This seems like the type of thing that should have had a study about study design done long ago that they could have followed to help them structure their own population selection.
> when analyzing average trends in groups of children, slower reaction times to the “Go” signal were linked to increased activity in many brain regions, including the default mode network
> However, when an individual had a slower reaction time to the “Go” signal, activity decreased in the default mode network — the opposite of the group-level pattern.
It's a classic psychological phenomenon, where individual differences are obscuring time course patterns and vice versa.
Of course, this sidesteps the question of why (in the hypothetical example) the overall individual differences exist. Assuming those general individual differences are reliable and "real", you still have to explain why they are there, and if they predict significant outcomes, why they do, and so forth.

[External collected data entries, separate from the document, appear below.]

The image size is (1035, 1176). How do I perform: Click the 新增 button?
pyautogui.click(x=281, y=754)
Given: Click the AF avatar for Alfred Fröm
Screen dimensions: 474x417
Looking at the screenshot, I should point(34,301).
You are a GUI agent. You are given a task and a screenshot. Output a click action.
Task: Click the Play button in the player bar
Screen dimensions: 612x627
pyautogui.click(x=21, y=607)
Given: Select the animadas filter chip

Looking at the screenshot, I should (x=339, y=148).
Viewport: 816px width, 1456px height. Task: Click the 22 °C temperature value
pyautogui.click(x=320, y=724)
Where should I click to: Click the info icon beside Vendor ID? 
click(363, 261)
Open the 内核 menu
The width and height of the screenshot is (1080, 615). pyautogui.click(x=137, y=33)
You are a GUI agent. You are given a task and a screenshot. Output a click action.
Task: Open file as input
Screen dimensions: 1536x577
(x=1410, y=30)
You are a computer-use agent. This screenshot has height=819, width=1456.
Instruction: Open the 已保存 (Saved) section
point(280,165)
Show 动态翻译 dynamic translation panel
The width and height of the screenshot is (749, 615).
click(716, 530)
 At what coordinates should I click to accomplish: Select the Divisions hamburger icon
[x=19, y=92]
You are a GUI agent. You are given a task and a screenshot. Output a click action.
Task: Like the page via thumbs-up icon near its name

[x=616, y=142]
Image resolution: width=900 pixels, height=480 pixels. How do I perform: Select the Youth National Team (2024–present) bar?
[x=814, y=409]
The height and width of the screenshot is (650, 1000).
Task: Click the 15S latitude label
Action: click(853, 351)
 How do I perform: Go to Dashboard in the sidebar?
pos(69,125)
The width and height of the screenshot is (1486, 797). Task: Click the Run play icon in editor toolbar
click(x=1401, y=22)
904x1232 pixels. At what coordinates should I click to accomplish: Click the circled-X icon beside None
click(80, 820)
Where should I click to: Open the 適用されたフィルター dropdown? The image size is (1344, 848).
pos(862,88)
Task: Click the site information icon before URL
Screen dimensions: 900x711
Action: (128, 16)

The message of the paper is good, although I think the press release (not surprisingly) overstates the significance of the paper. I think these kinds of issues have received a lot more attention in the literature in the last decade or so in neuroscience. It also sort of sidesteps a lot of the more thorny questions about truly person-specific patterns and how to determine when they're meaningful.
Denying that first impulse, thinking about it, and then acting is slow.
https://tvtropes.org/pmwiki/pmwiki.php/Main/Flanderization
Just from reading the link, I do see an objection: they studied repetitions, which are known to be different from the initial response, so this may not be the fMRI's eulogy.